For some reason the 3pt lift cylinder is losing pressure. Might be a controller problem. Especially if you are saying it just suddenly started doing this? Might even be a position control linkage issue, something coming unfastened in the linkage under the seat? Check all of the external linkage before going any further.

Most common problem is the lift cylinder is leaking past the seals. This lets the 3pt "bleed" down. Then the Position Control linkage catches it and raises it back to it's correct position. This can be slow, taking a few minutes. Or it can be fast as cycle every few seconds.

A way to check the cylinder for leaks is to put a load on the 3pt in the raised position. Shut off the engine. If the cylinder is leaking the load will immediately start dropping. Severity of cylinder leak will determine speed of drop.

I'm not completely familiar with the tractor model. But this should apply. The lift cylinder, lever linkage and upper 3pt arms should all be attached to the top cover, under the seat. Will be a rectangular cover with a dozen or so bolts. 
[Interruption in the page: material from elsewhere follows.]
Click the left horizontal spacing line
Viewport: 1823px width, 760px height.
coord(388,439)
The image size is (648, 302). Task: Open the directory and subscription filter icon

Remove seat. Disconnect lift links from the upper arms. Remove the ring of bolts. Lift the entire cover off the top of the tractor housing. The cylinder is embedded in the underside of the cover. 

This is a heavy item that's best removed with a cherry picker.

You'll need a shop manual or a good shop mechanic to educate you on how to rebuild the cylinder. You'll need a good source for parts as well.


----------